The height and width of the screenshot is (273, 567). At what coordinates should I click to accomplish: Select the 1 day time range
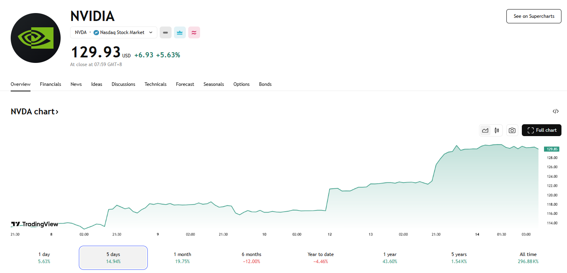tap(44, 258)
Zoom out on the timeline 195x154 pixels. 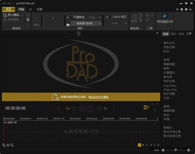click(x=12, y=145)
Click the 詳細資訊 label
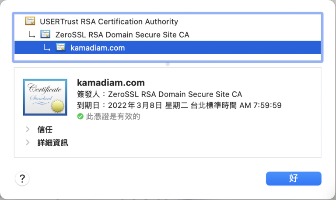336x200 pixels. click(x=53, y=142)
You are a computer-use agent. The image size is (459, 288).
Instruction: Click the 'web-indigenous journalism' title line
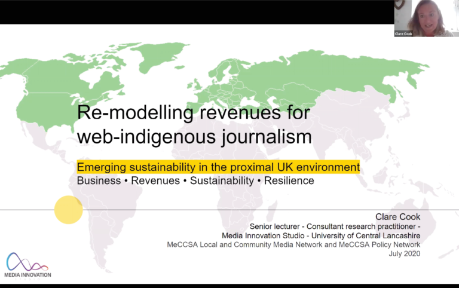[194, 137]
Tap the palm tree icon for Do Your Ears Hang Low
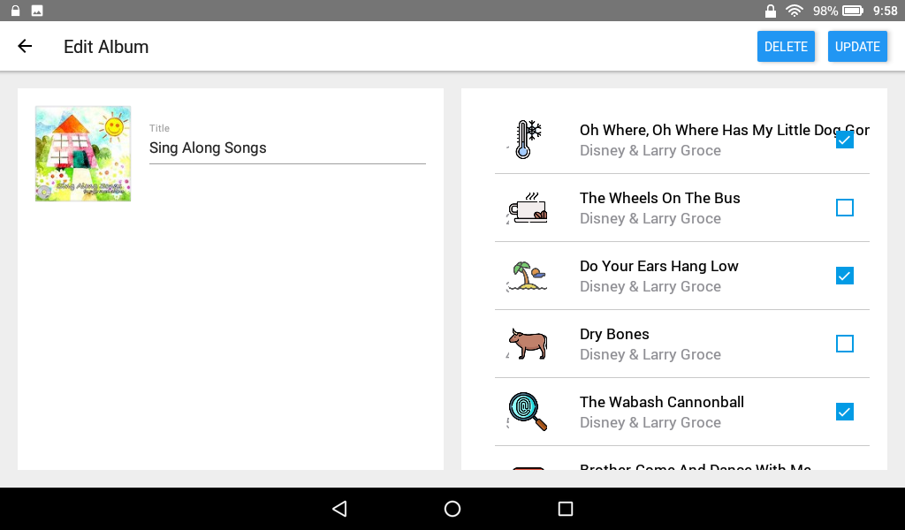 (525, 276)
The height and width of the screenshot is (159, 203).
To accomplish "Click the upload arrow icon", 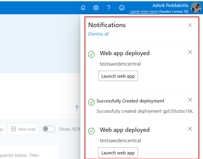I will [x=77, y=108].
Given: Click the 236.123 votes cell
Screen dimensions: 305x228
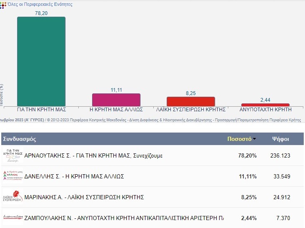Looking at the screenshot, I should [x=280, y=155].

==

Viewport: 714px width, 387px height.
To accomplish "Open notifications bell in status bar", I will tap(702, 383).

# Do this:
Arrange the lines as a Markdown table with the columns Row and Text, starting at the line containing "Viewport: 714px width, 387px height." and ending after the one containing "will tap(702, 383).". Number each row and skip any blank lines.

# Expected answer:
| Row | Text |
|---|---|
| 1 | Viewport: 714px width, 387px height. |
| 2 | To accomplish "Open notifications bell in status bar", I will tap(702, 383). |